Academic Rites of Spring
During ceremonies in Ann Arbor’s historic Michigan Theater on April 27, 2007, the School of Public Health recognized 416 master’s and doctoral degree candidates. Among them was Emily Courey, who in a speech on behalf of her fellow students said, “We canjust address each emergency in a vacuum, while ignoring the underlying systems that create or fail to prevent these emergencies.”
For their efforts to end health disparities, SPH faculty members Richard Lichtenstein and Woody Neighbors received the Gene Feingold Diversity Award. Barbara Israel won the Excellence in Teaching Award, and Jeffrey Alexander the Excellence in Research Award. Hospital administrator Glenn Fosdick, MHSA ’76, took home the Distinguished Alumnus Award, and Marianne Udow, MHSA ’78, gave the ommencement address.
Across town the next morning, aspiring SPH student Abdul El-Sayed, a senior majoring in political science and biology, spoke on behalf of all UM graduates during commencement ceremonies in Michigan Stadium. Although he’d delivered sermons to Muslim students on the UM campus, El-Sayed had never before spoken before 59,000 spectators, let alone in the presence of a fellow orator by the name of Bill Clinton, this year’s commencement speaker. It didn’t faze El-Sayed. “I wanted people to come out of graduation saying Clinton’s speech was great, but that kid who spoke was also really, really good!” he said afterward.
In his address, El-Sayed told graduates, “The world needs us to ask it questions, to answer its beckoning, to show that we care, to give it mercy, compassion, and love.”
His remarks so moved Clinton that the former president paid homage to El-Sayed in his own speech. “I don’t want to embarrass your senior speaker,” Clinton said, “but I wish every person in the world who believes that we are fated to have a clash of civilizations and cannot reach across our religious divides could have heard you speak today. I just wish every person in the world could have heard you speak today.”
“He articulated in words the statement I wanted to make by being there,” El-Sayed said later. “It was one of those moments when you get chills. My parents cried.”
El-Sayed, who will start medical school at Michigan this fall and who intends to combine his MD with a PhD in social epidemiology from SPH, said Clinton asked him afterward why he’s not going into politics. El-Sayed laughed. “Abdul El-Sayed is not the most electable name,” he said, and added, “With epidemiology and medicine, there are a lot of amazing ways to fix a lot of problems.”
Two days after graduation, El-Sayed was back at work with SPH Associate Professor of Epidemiology Sandro Galea, for whom he is a research assistant.
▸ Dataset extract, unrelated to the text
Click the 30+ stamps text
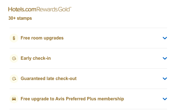Screen dimensions: 181x112 (20, 19)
The two are studying rates of post-traumatic stress disorder among different ethnic groups in New York City in the aftermath of September 11. El-Sayed is also collaborating with Robert Wood Johnson Health and Society Scholar Craig Hadley on a study of post-9/11 birth rates in Arab-Americans in Michigan.
Of his dual career path—medicine and public health—El-Sayed says he’s interested “in healing both on the small scale and the large scale.”